**Work to complete**
Your response should contain only the lines running from the top of the data below through the line with "Task: Open the World Population tab", both included. Pictures must be omitted.

───── Data shown

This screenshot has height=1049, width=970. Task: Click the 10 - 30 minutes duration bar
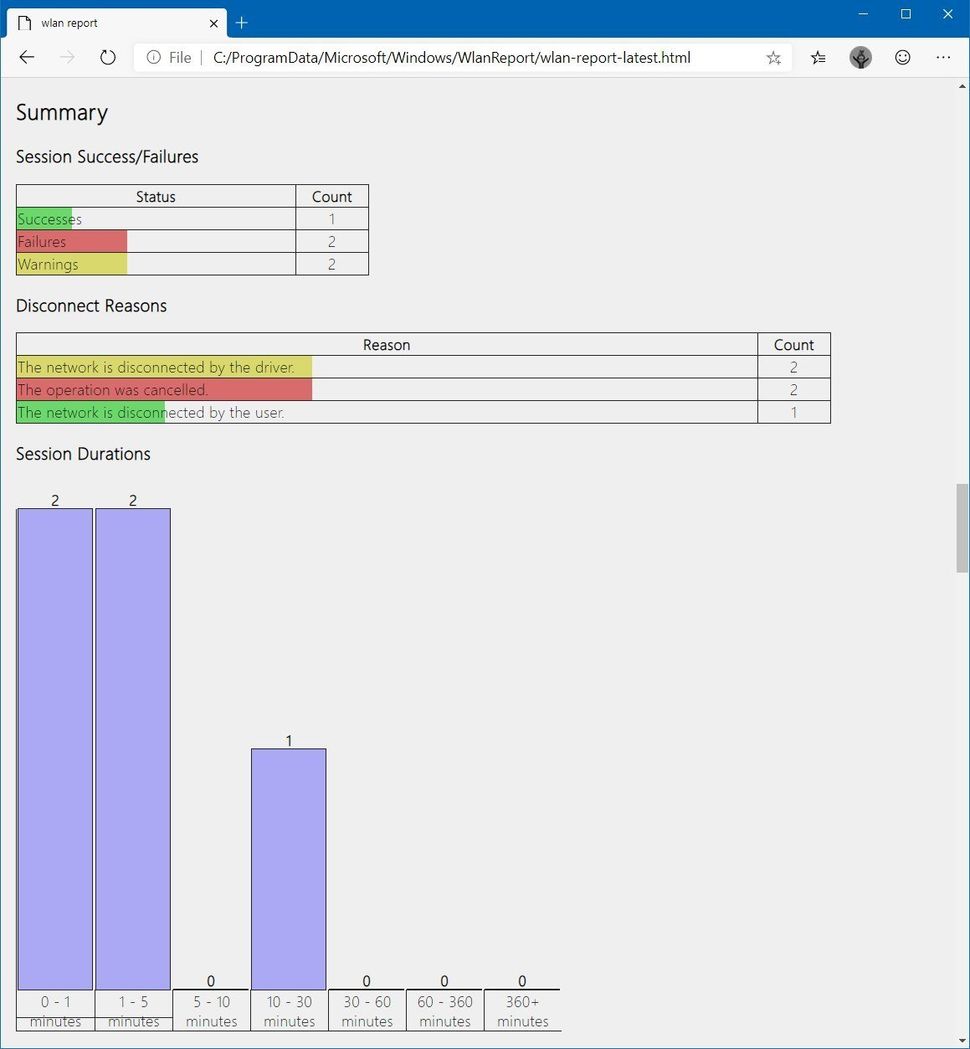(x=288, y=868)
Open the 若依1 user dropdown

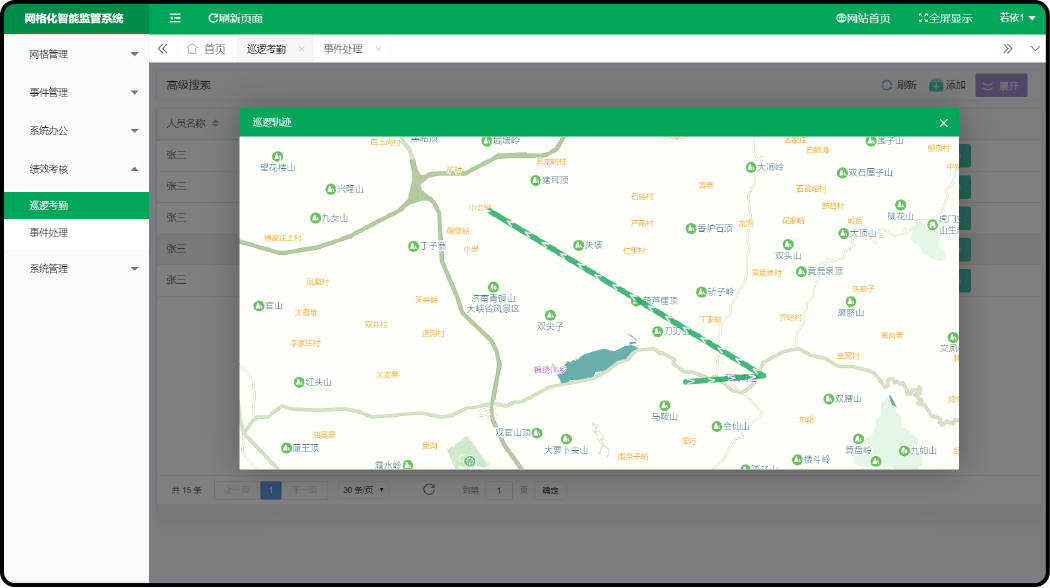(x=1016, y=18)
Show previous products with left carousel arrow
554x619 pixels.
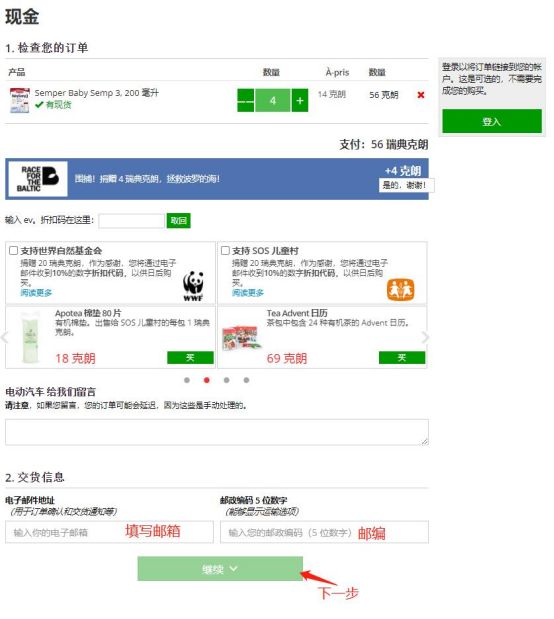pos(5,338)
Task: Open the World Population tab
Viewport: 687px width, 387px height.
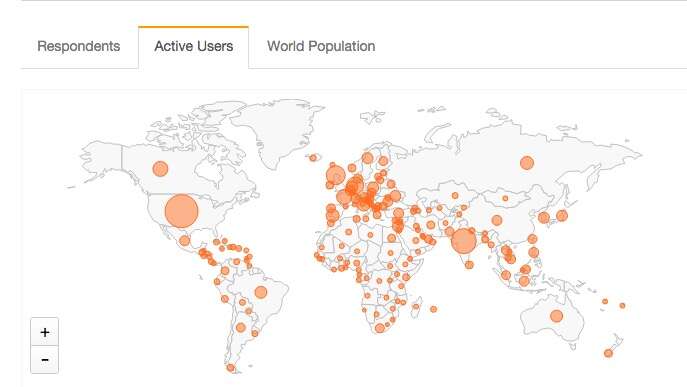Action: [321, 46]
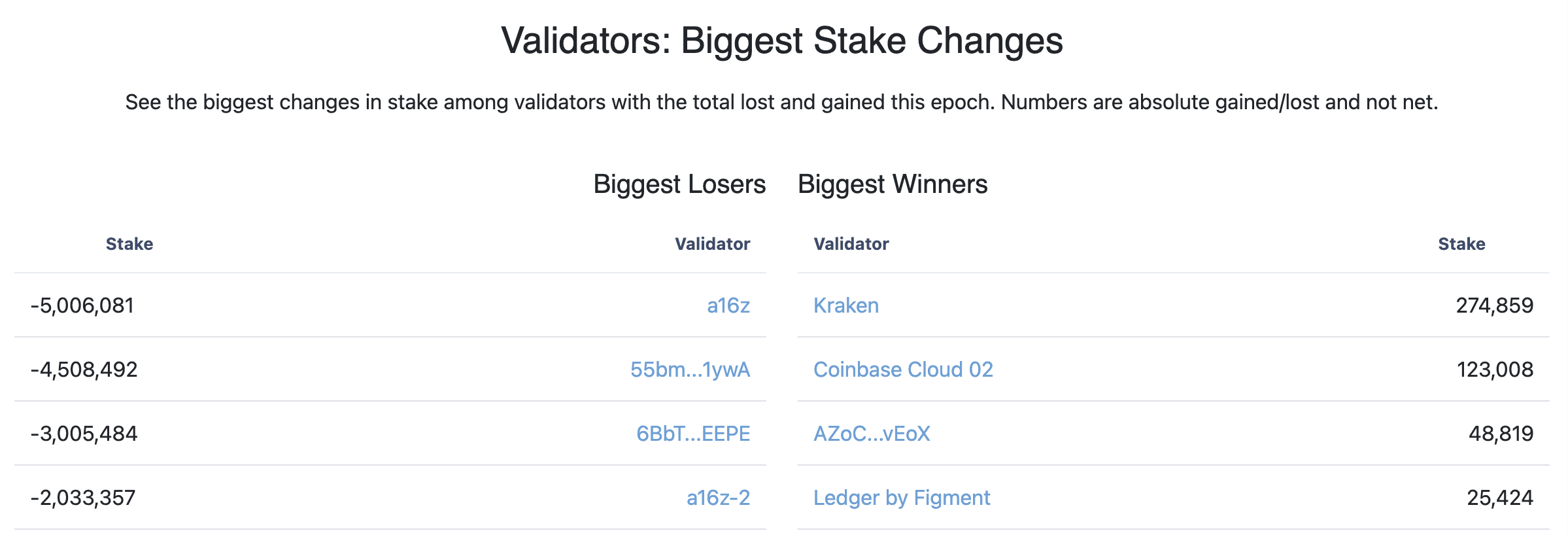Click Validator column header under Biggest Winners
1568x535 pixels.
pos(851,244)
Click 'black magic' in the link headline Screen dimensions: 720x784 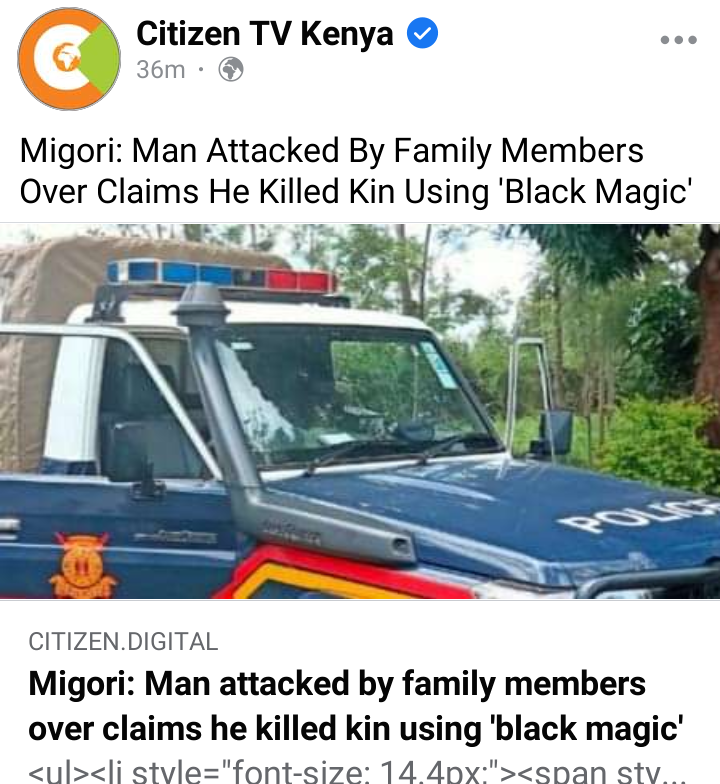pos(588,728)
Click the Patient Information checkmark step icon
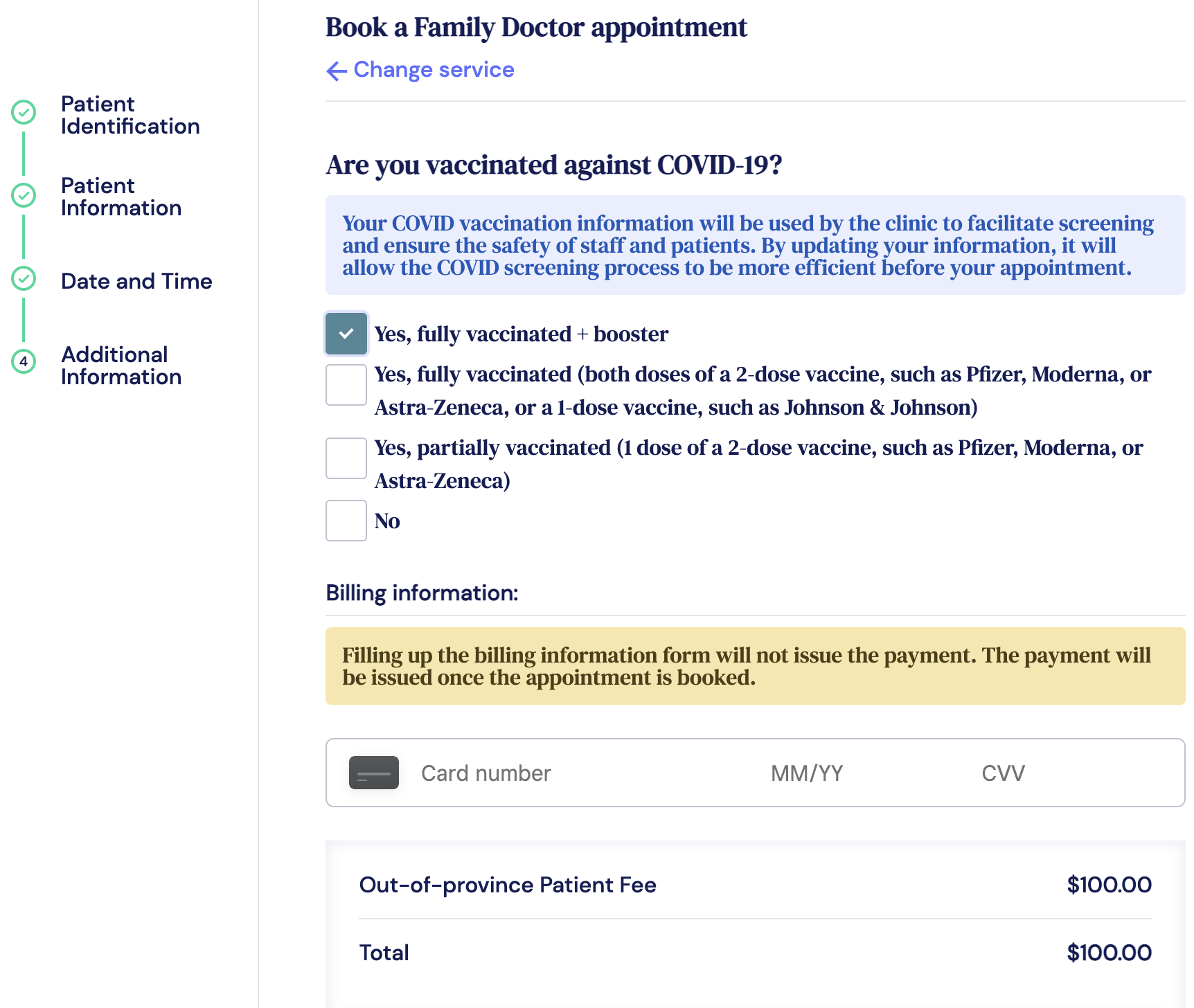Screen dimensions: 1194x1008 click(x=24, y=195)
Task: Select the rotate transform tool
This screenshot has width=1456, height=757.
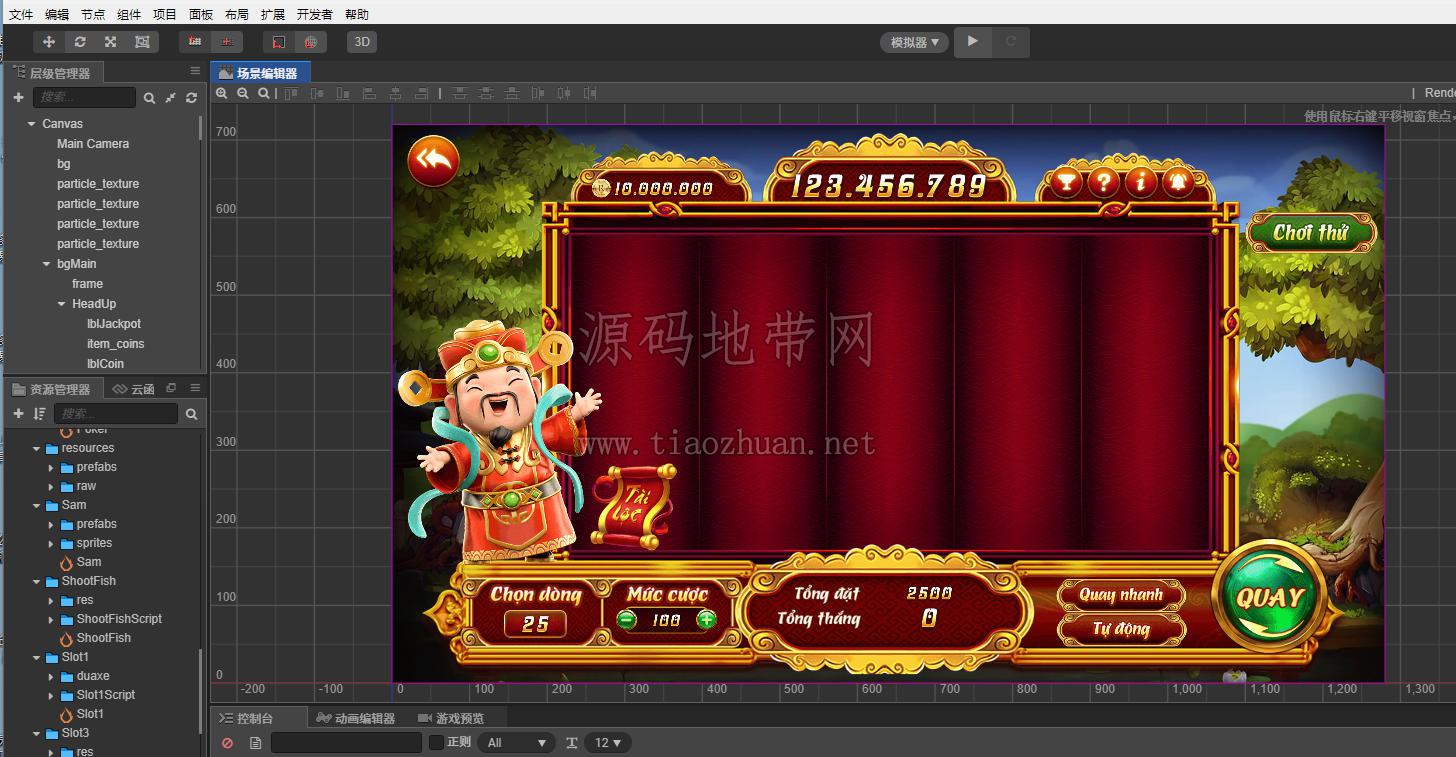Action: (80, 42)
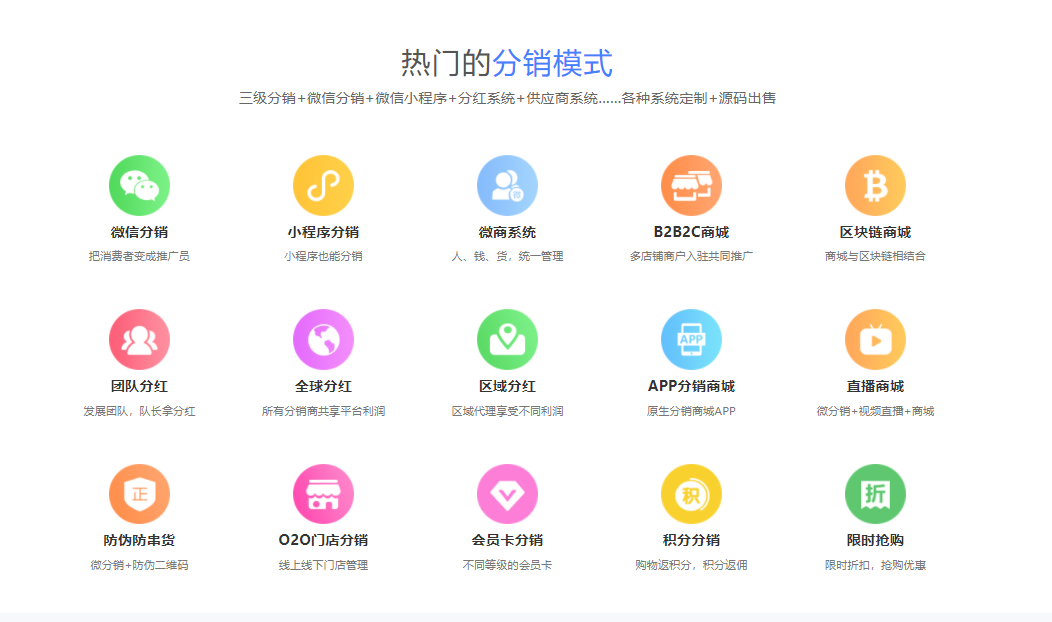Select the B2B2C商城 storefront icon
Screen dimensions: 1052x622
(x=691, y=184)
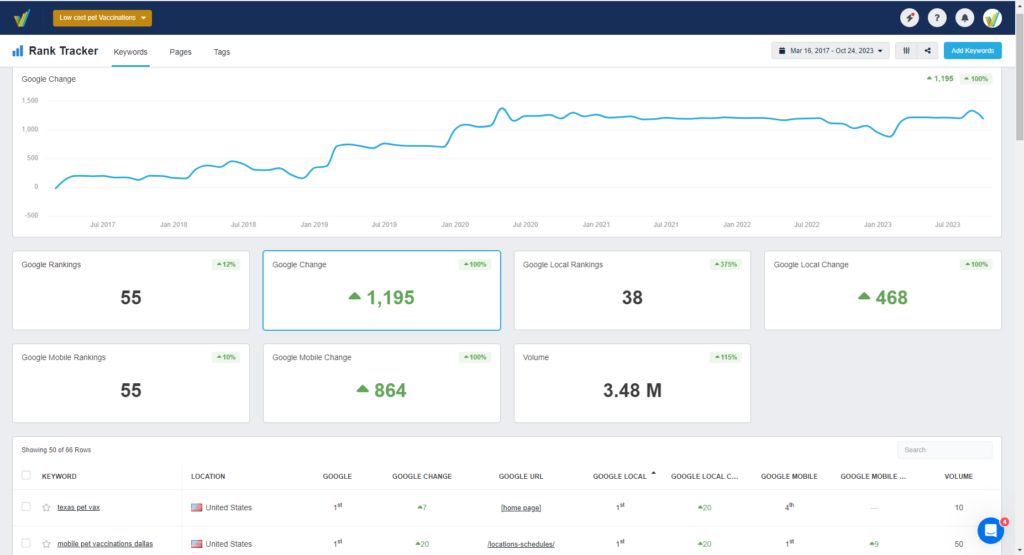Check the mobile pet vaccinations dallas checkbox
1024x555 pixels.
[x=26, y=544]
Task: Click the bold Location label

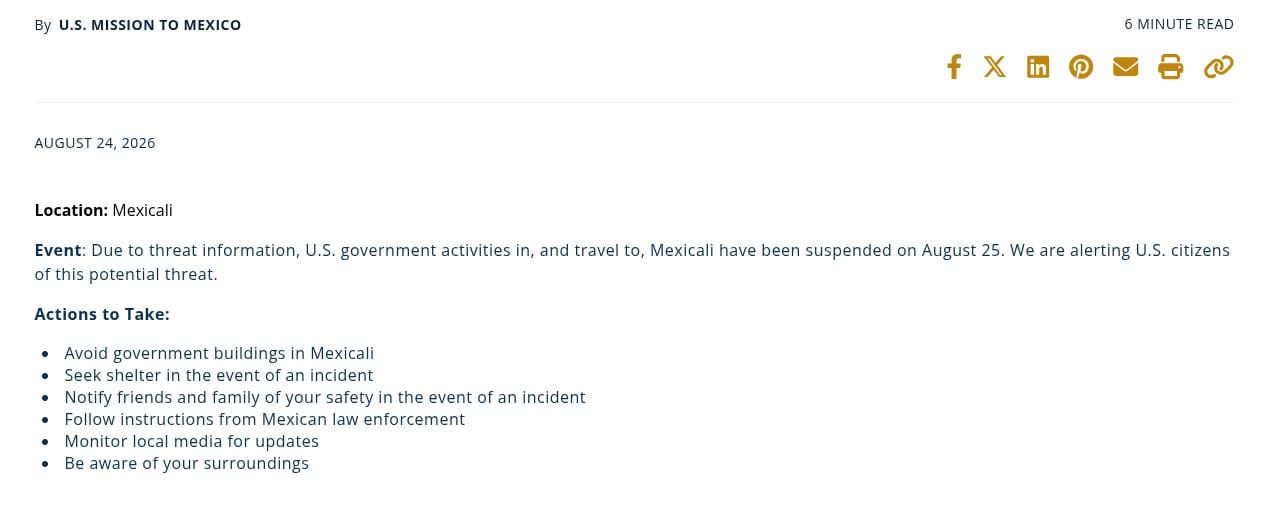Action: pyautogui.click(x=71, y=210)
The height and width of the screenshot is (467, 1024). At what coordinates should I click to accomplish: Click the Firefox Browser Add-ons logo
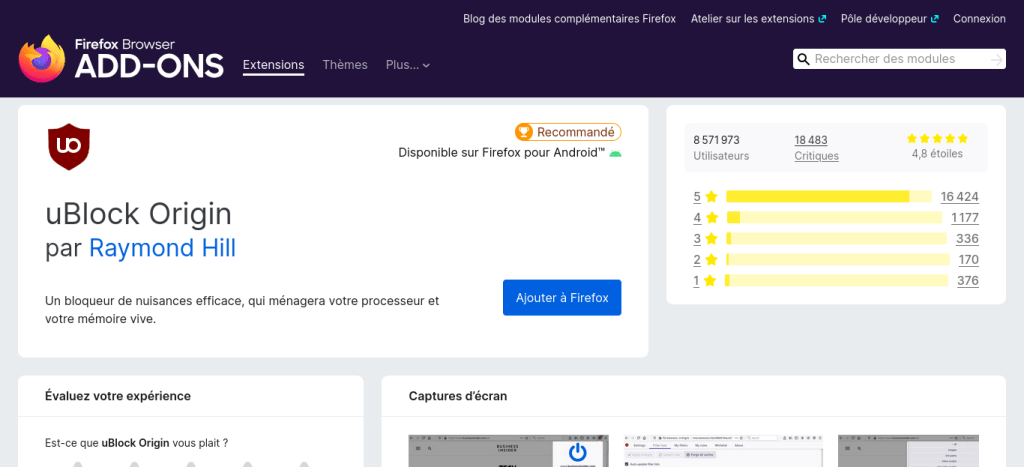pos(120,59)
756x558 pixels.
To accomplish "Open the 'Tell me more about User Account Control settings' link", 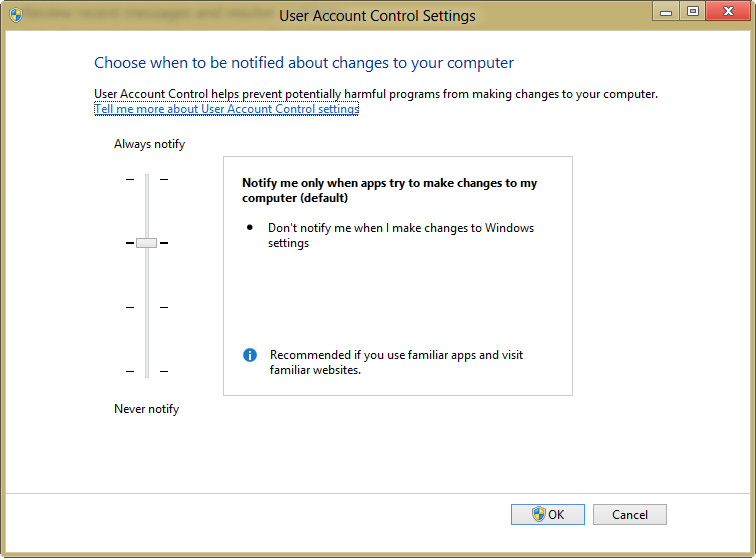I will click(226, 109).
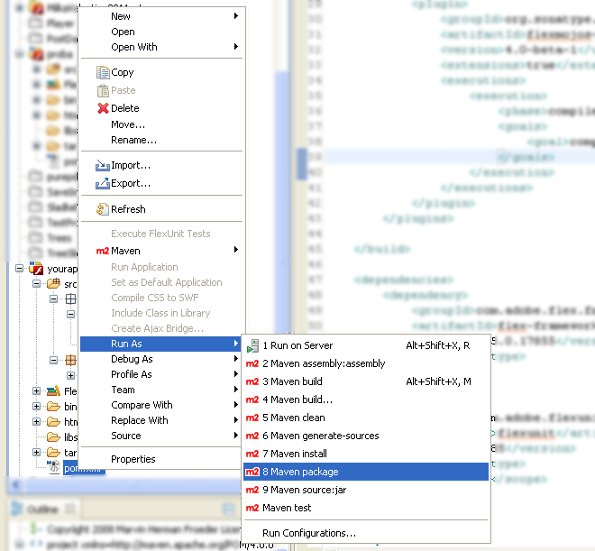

──────────

**Written answer**
This screenshot has height=1049, width=970. Task: Click the 10 - 30 minutes duration bar
(x=288, y=868)
Open the 若依1 user dropdown

(x=1016, y=18)
Show previous products with left carousel arrow
554x619 pixels.
pos(5,338)
Task: Open the World Population tab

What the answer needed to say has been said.